Patents by Inventor Peter Zornio

Peter Zornio has filed for patents to protect the following inventions. This listing includes patent applications that are pending as well as patents that have already been granted by the United States Patent and Trademark Office (USPTO).

  • Patent number: 10282676
    Abstract: Techniques for automatically or autonomously performing signal processing-based learning in a process plant are disclosed. Generally, said techniques automatically or autonomously perform signal processing on a real-time signal that is generated based on the process plant controlling a process. Typically, the signal corresponds to a parameter value that varies over time, and the signal is processed as it is generated in real-time during on-line plant operations. Results of the signal processing may indicate characteristics of the signal, and one or more analytics functions may determine the sources of the characteristics, which may include a process element or device, a piece of equipment, and/or an asset of the process plant that is upstream, within the process, of the source of the signal. An autonomous signal processor may be integrated with or included in a process control device and/or a big data node of the process plant.
    Type: Grant
    Filed: October 6, 2014
    Date of Patent: May 7, 2019
    Assignee: FISHER-ROSEMOUNT SYSTEMS, INC.
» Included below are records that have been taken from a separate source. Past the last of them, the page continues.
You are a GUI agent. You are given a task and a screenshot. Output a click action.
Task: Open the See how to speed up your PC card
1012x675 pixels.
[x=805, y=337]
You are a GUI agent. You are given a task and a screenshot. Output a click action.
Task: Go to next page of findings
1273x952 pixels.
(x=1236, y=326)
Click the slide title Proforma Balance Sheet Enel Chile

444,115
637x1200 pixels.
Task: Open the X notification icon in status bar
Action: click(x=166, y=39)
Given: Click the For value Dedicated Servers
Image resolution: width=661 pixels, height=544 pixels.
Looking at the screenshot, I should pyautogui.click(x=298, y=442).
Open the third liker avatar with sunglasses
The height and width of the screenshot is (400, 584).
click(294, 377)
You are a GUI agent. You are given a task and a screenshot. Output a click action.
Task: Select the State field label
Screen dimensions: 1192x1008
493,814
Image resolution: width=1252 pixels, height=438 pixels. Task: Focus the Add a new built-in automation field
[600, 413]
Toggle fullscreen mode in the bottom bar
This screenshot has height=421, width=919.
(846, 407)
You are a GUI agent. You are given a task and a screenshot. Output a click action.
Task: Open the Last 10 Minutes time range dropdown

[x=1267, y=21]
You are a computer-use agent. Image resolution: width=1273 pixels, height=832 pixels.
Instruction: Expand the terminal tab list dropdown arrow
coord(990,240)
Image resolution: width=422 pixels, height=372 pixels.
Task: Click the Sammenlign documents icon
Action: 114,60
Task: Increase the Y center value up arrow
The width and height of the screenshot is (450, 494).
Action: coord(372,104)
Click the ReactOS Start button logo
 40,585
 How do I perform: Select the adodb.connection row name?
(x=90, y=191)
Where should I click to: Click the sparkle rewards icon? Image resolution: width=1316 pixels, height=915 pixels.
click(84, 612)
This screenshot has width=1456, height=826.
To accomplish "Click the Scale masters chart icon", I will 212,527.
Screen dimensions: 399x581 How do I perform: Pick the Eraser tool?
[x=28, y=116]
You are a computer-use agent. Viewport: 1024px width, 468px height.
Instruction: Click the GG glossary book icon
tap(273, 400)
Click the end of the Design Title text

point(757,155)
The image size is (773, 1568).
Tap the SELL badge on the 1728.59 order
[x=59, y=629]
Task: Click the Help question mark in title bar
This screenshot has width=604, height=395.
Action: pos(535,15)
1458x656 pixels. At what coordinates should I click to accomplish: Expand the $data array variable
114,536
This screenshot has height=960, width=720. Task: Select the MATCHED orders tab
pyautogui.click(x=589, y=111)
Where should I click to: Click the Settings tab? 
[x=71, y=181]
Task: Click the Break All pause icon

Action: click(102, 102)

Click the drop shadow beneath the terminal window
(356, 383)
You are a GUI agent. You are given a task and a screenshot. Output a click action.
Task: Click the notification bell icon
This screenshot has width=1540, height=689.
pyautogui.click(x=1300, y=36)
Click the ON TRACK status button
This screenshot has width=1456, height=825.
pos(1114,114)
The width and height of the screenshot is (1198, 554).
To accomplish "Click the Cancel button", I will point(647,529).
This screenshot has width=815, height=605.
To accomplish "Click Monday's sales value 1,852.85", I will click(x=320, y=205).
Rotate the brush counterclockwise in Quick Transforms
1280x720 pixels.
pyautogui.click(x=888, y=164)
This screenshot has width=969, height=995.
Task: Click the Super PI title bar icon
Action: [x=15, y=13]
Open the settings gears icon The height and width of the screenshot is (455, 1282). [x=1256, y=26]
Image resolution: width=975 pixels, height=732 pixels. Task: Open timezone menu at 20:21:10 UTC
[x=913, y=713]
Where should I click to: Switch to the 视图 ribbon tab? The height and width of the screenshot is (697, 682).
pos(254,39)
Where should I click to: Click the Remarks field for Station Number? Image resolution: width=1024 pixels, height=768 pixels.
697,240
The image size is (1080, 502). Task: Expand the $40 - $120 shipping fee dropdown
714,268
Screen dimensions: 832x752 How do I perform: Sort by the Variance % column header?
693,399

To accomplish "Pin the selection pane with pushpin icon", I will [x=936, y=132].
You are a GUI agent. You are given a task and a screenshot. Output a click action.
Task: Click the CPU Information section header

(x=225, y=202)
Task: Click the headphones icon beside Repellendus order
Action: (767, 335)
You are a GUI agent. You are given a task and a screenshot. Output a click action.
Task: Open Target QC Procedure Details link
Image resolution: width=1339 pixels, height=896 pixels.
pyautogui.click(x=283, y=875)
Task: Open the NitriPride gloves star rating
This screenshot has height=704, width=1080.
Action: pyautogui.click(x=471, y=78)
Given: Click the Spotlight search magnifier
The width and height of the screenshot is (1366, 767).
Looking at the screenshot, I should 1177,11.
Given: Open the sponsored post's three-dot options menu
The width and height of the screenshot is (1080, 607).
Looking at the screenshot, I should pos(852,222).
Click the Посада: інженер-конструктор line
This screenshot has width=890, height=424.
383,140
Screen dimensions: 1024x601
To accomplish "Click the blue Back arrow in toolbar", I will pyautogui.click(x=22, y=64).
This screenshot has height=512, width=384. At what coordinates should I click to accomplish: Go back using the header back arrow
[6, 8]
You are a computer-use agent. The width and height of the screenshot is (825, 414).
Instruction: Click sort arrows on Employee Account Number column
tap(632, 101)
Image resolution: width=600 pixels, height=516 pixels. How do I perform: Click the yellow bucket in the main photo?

    Inventors: Mark J. Nixon, Peter Zornio, Wilhelm K. Wojsznis, J. Michael Lucas, Paul R. Muston, Eric D. Rotvold, Terrence L. Blevins
  • Patent number: 10168691
    Abstract: A data pipeline is used as a fundamental processing element for implementing techniques that automatically or autonomously perform signal processing-based learning in a process plant or monitoring system. Each data pipeline includes a set of communicatively interconnected data processing blocks that perform processing on one or more sources of data in a predetermined order to, for example, clean the data, filter the data, select data for further processing, perform supervised or unsupervised learning on the data, etc. The individual processing blocks or modules within a data pipeline may be stored and executed at different devices in a plant network to perform distributed data processing. Moreover, each data pipeline can be integrated into one or more higher level analytic modules that perform higher level analytics, such as quality prediction, fault detection, etc. on the processed data.
    Type: Grant
    Filed: October 2, 2015
    Date of Patent: January 1, 2019
    Assignee: FISHER-ROSEMOUNT SYSTEMS, INC.
    Inventors: Peter Zornio, Mark J. Nixon, Wilhelm K. Wojsznis, Michael J. Lucas, Paul R. Muston, Eric D. Rotvold, Terrence L. Blevins, Gary K. Law
  • Patent number: 9823626
    Abstract: A regional big data node oversees or services, during real-time operations of a process plant or process control system, a respective region of a plurality of regions of the plant/system, where at least some of the regions each includes one or more process control devices that operate to control a process executed in the plant/system. The regional big data node is configured to receive and store, as big data, streamed data and learned knowledge that is generated, received, or observed by its respective region, and to perform one or more learning analyses on at least some of the stored data. As a result of the learning analyses, the regional big data node creates new learned knowledge which the regional big data node may use to modify operations in its respective region, and/or which the regional big data node may transmit to other big data nodes of the plant/system.
    Type: Grant
    Filed: October 6, 2014
    Date of Patent: November 21, 2017
    Assignee: FISHER-ROSEMOUNT SYSTEMS, INC.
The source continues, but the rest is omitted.